Dependence of energy metabolism on the density of cells in culture.

Abstract

Metabolism in cultured cells strongly depends on cell density, thus cell density may be an important factor in biotechnological maintenance of cell cultures. Therefore the energy metabolism of three related cell types with different proliferation activity has been characterised: density controlled primary or secondary fibroblasts [pmf], immortalized, but still density controlled 3T3 cells, and SV40-transformed 3T3 lacking growth control. The investigations revealed the decrease of oxygen consumption, net lactate production, ATP-content, NAD-content and NAD-redox potential, and F-actin content with increasing culture density in pmfs, less distinct in 3T3 cells and in SV40-3T3 cells. The main decrease of these factors is related to cell-cell contacts rather than to proliferation which ceases at least two division cycles after most cells contacted a neighbouring cell.
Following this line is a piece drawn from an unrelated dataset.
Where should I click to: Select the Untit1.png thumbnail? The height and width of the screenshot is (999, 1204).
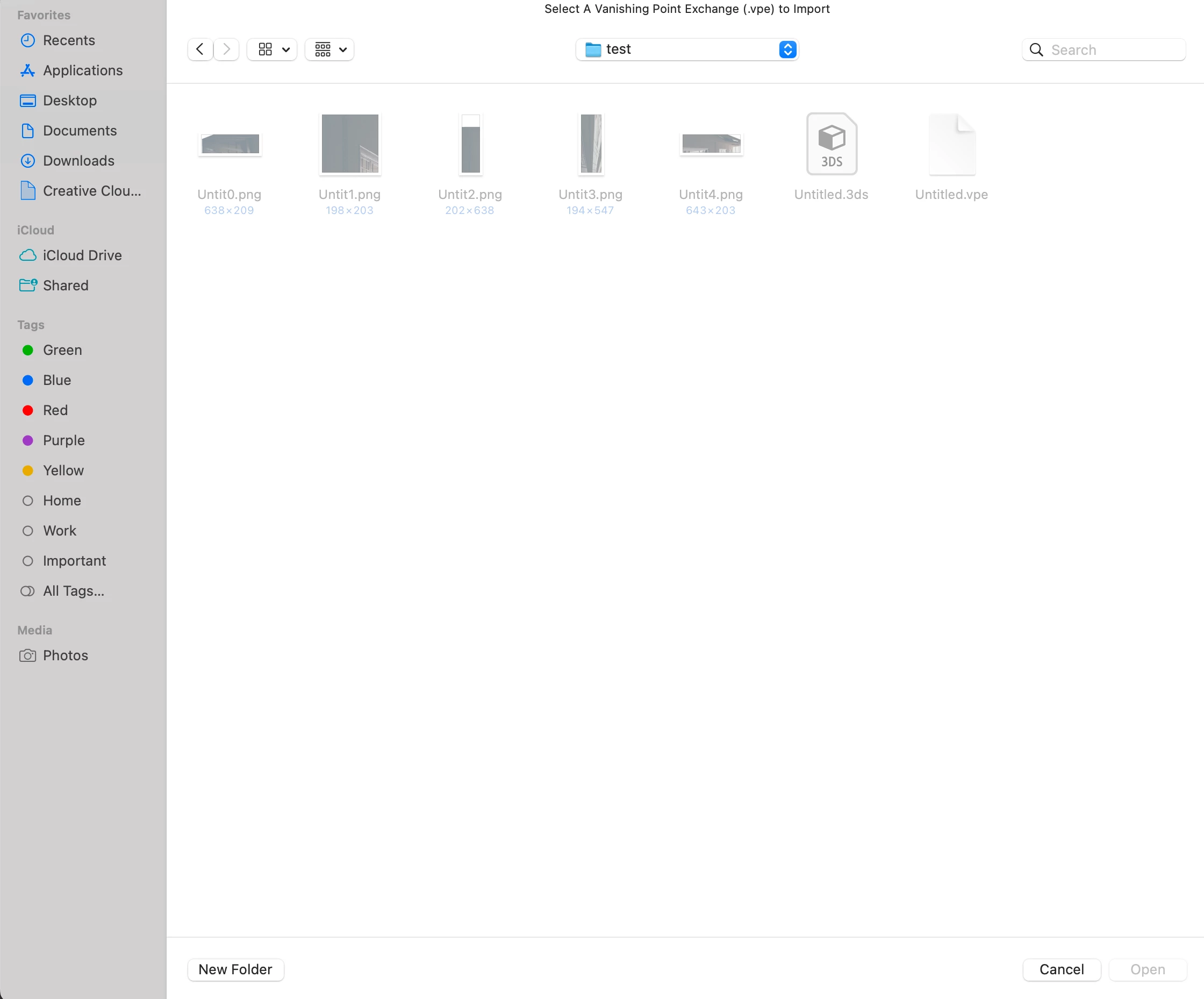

SV40-3T3 cells also at preconfluent densities exhibit relatively low metabolic activity as revealed by the above mentioned factors. Supply with metabolites for catalytic processes seems to be the rate limiting factor as deduced from a decreasing NADH/total NAD ratio. SV40-3T3 cells lack a contact mediated reduction of energy metabolism which is in accord with the missing contact inhibition of motility and proliferation in SV40-3T3 cells. Because of a possible association of glycolytic enzymes with actin, F-actin content has been determined. No correlation, however, was revealed by the F-actin-/lactate ratio. This may be due to the fact that about 50% of the lactate released into the culture medium originated to from glutaminolysis rather than glycolysis. Only in SV40-3T3 cells were respiration and lactate production insensitive to glutamine deprivation and in these cells both these parameters did not change significantly, therefore they did not allow testing as to whether f-actin content and glycolytic activity are correlated. Fractionated release of adeninnucleotides revealed that energy charge in the cytosolic fraction is the only factor which strictly correlates with the cessation of proliferation. Thus energy charge of the cytosol seems to be the only factor of these studied here, which can be used as an indicator of a culture's commitment for further proliferation. To compare energy metabolic parameters among different cell types one always has to take into account the density dependence of these factors.